Today, without a kind of Glass Steagall reform, which would virtually wipe out the monetarist features of both Wall Street's and of the City of London's systems, the chances for escaping an already oncoming, planet-wide. "new dark age," were virtually "zilch"!

The stunningly poor performance of the British empire's nominally Spanish, and largely Brazil-based, Banco Santander during this past week, has confronted the Euro system as a whole with a crisis for which that institution has no visible remedy in sight. After all the ifs, ands, and buts available to London's phrase-mongers have been spent, the fact persists that the present Euro system has no remedy for its presently existential crisis within the obvious present means at hand.

In fact, there is only one essential remedy, disband the present Euro system under its just recently installed, present rules.

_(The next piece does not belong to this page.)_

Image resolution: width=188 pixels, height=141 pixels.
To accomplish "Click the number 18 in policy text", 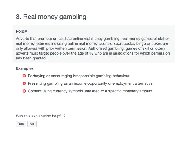I will point(91,53).
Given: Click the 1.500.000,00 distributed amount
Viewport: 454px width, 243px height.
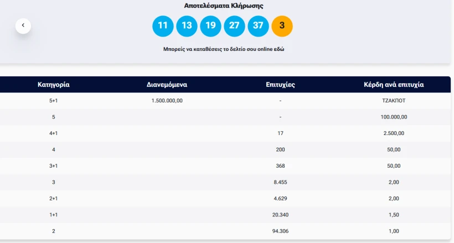Looking at the screenshot, I should click(x=167, y=101).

Return to a Europe of respectively sovereign nation-states, including immediate steps to re-establish the Deutschemark, and break up the conditionalities which were imposed upon Germany under the intentionally ruinous terms jointly dictated to Germany by the heads of state and government Margaret Thatcher, President Francois Mitterrand, and a rather silly, but mean-spirited President George H.W. Bush.

These and related, specific measures required to rescue western and central Europe from the present failures of British domination can not be successfully installed without putting all of western and central Europe under the U.S. equivalent of a Roosevelt-era designed "Glass-Steagall" reform.

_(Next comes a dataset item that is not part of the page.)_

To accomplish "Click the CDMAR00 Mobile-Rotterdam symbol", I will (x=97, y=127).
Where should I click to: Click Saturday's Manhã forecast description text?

This past week's exposure of the problematic features of much of the assets within the so-called Inter-Alpha Group, such as Banco Santander, shows clearly that those parts of the banking and related claims on which the claimed financial strength of the Euro system had depended for its authority have been of a quality either similar to, or, probably even much poorer than the 2007- 2010 U.S.A. under the mismanagement of U.S. Presidents George W. Bush, Jr. and Barack Obama. The crisis of Europe exposed by last week's developments around the Inter-Alpha Group's environment, are, by their nature, far less manageable than for a U.S.A. under its constitutional system.

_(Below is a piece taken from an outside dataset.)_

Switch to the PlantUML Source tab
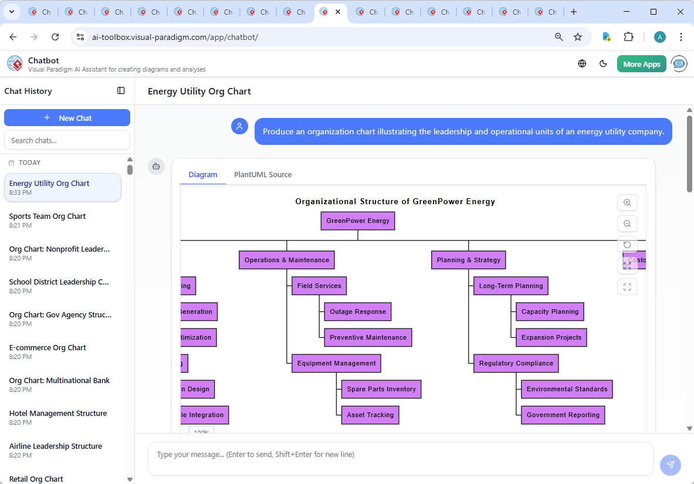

Those facts concerning the present international financial situation taken into account, if the European continent returned to a status quo ante situation prior to the installation of the present Euro system, as by restoring the Deutschemark, a Glass-Steagall approach to reform there, would permit immediate economic and financial reforms of the credit-systems needed for launching the agro-industrial recapitalization of the economies of Germany and its continental neighbors. Otherwise, without a "Glass-Steagall" type of reform, executed in the spirit of President Franklin D. Roosevelt's approach, there is little hope that Europe generally could overcome the general form of general economic-breakdown crisis now mustering its forces for a general breakdown of the existing European system.

The time has come to leave former British Prime Minister Tony Blair's smelly scalp drying in the breezes surrounding the flagpole on which it hangs.

The Hopeful Option

During my January 30th international LPAC webcast, I emphasized that the monetary-financial aspects of the present collapse of the European Union's economy, are interlinked with the collapse of the physical economy of western and central Europe due, chiefly, to the influence of "green policies." I emphasized the fact, that as of the present time, the economic existence of Europe is being doomed by the accelerating effect of so-called "green" policies which have been largely premised on the demonstrably failed cult of "global warming," whereas it is the parts of the world which had rejected such so-called "green policies" which are currently benefitting from vigorous investment in high-technology progress in such basic economic infrastructure as mass transportation and vigorous investment in nuclear power.

However, I am confident that once the citizens of European nations recognize that a shift back to modern technology of capital-intensive investment in basic economic infrastructure, industry, and agriculture is the wave of a return to the future, the "green resistance" to European survival will, like "an old soldier," "fade away."